Now, the period hardly matters for anything except the pain that comes with it and the PMS that announces its arrival. Whenever I visit home, Amma is also so chilled out that she hardly bothers when I tell her I’m on my period. I remember the wry smile she had on her face when I told her that I went to the temple with the friend who was visiting, because I couldn’t see a reason as to why he should know I’m on my period and hence “may not” visit a temple.
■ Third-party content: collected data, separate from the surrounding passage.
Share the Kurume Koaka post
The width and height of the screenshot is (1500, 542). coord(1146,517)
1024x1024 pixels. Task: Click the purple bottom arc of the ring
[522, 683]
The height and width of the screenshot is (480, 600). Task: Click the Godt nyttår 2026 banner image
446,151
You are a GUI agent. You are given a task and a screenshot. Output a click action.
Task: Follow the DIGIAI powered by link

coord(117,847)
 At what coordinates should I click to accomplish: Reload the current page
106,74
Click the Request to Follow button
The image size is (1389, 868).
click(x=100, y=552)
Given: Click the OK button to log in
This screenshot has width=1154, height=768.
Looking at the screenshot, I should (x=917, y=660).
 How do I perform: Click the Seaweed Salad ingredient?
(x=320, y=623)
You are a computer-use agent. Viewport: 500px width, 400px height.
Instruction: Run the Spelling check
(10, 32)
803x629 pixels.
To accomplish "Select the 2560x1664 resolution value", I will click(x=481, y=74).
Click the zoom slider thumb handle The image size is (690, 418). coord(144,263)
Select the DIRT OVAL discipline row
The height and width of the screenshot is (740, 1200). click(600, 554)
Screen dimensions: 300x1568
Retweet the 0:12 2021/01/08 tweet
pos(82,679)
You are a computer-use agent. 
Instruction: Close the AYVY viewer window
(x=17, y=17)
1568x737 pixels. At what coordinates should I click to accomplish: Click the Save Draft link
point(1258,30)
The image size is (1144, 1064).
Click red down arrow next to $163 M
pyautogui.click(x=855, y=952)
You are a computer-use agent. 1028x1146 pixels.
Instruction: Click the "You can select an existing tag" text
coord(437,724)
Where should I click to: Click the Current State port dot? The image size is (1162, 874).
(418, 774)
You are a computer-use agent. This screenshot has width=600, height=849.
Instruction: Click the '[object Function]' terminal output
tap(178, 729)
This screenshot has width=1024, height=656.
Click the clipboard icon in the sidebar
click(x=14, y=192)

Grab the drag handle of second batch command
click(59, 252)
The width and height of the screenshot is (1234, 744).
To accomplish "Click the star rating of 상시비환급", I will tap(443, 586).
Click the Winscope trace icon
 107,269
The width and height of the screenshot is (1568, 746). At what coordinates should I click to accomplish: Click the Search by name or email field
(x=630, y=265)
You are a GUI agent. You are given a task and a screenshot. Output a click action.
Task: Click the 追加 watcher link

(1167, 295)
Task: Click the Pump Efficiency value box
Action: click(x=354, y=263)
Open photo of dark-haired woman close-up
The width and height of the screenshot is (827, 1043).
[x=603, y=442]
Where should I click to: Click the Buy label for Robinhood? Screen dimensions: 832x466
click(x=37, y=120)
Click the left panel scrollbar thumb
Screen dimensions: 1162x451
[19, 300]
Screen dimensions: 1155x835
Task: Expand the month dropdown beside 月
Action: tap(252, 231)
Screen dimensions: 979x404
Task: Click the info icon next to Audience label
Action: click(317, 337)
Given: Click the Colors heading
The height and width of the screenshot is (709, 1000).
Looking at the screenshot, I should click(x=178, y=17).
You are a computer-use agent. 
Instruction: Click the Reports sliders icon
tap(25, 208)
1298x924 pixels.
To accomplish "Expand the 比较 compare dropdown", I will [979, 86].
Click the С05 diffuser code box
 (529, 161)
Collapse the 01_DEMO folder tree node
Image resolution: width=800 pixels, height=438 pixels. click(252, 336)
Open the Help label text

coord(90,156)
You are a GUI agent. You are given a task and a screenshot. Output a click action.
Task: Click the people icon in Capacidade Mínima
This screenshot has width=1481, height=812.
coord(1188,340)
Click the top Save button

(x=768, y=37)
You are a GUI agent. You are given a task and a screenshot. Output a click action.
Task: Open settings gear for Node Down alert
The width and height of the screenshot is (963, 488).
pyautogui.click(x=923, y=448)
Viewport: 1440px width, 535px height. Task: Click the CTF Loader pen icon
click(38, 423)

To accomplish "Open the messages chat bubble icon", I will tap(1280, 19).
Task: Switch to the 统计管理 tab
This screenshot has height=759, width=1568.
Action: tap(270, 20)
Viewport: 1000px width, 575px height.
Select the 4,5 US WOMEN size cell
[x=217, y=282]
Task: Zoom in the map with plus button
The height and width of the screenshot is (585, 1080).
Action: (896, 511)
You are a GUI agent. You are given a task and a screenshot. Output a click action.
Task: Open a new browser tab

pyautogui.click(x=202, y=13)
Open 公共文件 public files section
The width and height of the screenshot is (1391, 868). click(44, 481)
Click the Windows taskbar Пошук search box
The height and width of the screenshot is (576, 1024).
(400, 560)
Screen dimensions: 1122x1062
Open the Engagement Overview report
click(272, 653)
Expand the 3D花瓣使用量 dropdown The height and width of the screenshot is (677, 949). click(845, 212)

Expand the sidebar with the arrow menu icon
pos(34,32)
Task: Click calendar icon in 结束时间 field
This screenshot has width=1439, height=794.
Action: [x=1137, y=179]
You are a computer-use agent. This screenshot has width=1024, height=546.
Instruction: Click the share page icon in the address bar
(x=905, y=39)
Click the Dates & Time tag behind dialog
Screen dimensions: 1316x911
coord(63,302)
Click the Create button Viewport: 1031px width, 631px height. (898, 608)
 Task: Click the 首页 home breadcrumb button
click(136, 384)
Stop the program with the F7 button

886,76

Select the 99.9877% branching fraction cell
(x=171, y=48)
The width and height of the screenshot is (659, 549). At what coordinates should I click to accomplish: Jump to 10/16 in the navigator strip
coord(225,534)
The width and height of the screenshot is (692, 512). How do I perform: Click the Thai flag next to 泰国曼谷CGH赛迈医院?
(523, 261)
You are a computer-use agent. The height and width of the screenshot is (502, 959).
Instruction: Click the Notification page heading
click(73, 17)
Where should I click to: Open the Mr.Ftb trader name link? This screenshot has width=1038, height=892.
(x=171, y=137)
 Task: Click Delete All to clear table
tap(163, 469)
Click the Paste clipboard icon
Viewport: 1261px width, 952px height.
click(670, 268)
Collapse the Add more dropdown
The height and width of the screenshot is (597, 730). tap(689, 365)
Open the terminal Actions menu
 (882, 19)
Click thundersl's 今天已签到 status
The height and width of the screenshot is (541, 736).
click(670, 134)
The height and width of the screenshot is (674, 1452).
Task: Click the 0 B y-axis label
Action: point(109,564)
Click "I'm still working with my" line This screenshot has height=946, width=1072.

For the first time in my life I swallowed period delaying tablets last year to participate in a family ritual (and the only reason I did it was because I found the idea of sitting outside while the rituals happened inside humiliating), and I swore after that I would never ever take those again – unless it’s for some much-awaited trip that involves water-related fun!


Very much aathulaiye iruppen, thank you.

(This post crosses my self-imposed word limit of 500, but like we'd argue with our English teachers, word limits come with a flexibility of an extra 100 words)

(literally, the girl next door, in Tamil typically spoken by Brahmins)

Let’s start off by saying I’ve lived a life of privilege: born into a middle class, Indian upper caste family, with parents who didn’t think twice about my education, or bemoan the fact that their second child, me, was also a girl, and gave me three massive boosts in life:

1    independence to go out on my own
2.   an overseas education at 17
3.   allowing me to marry someone I “found”

And this someone I married, right now, has never stopped me from doing anything I’ve wanted to. And gives no place for sexism in our house or our relationship. He’s been super supportive in my decision to quit my job to figure out what next.

For all intents and purposes, the most important stakeholders in my life have been extremely kind to me. And I recognize these are things I’ve taken for granted that unfortunately very few others can.

BUT – all the same, there are little pesky things that nibble at everyday peace, which purely have to do with my gender. These come from not just from family, but friends, colleagues, others who feel they have any kind of a say in my life. The expectation to cook, somewhere be ‘respectful’ to my husband, the idea that ‘it’s okay’ that I take a break from my job because I’m  a woman and can afford that luxury (again, keeping in mind the privileges I listed earlier).

I’ll be lying if I say I’m not co-opting into some of these privileges. Despite being a self-aware, independent feminist, I grant myself some privileges because of my gender.

This series is an attempt to write about some of these that cross my mind. I’m not giving a number to this series; just a few rules, to keep me going:
1.     Each post will be no longer than 500 words
2.     As long as I’m writing (and am voluntarily unemployed), I will have at least one post a week
3.     This is all based on true events, primarily things that have happened to me
4.     As far as possible, I’ll try to make it fun! While feminism is a very serious subject, and I FULLY endorse it, I want to make sure I also lead a sane life by giving myself a break, asking questions, making un-feminist decisions with as much cognizance of my basket of choices as possible. I want to raise questions fundamental to feminism, but not want to get into jargon.
5.     Oh, and this is intensely personal, so if you’re going to get squeamish reading certain things, you have the option to leave my page.
6.     Finally, family and husband, I love you very much, and what I write here does in no way express any doubts on the love you have for me.

Out of pure lack of confidence in my ability to follow such goals in recent times, I’m only going to start posting these when I’m done with at least three additional entries!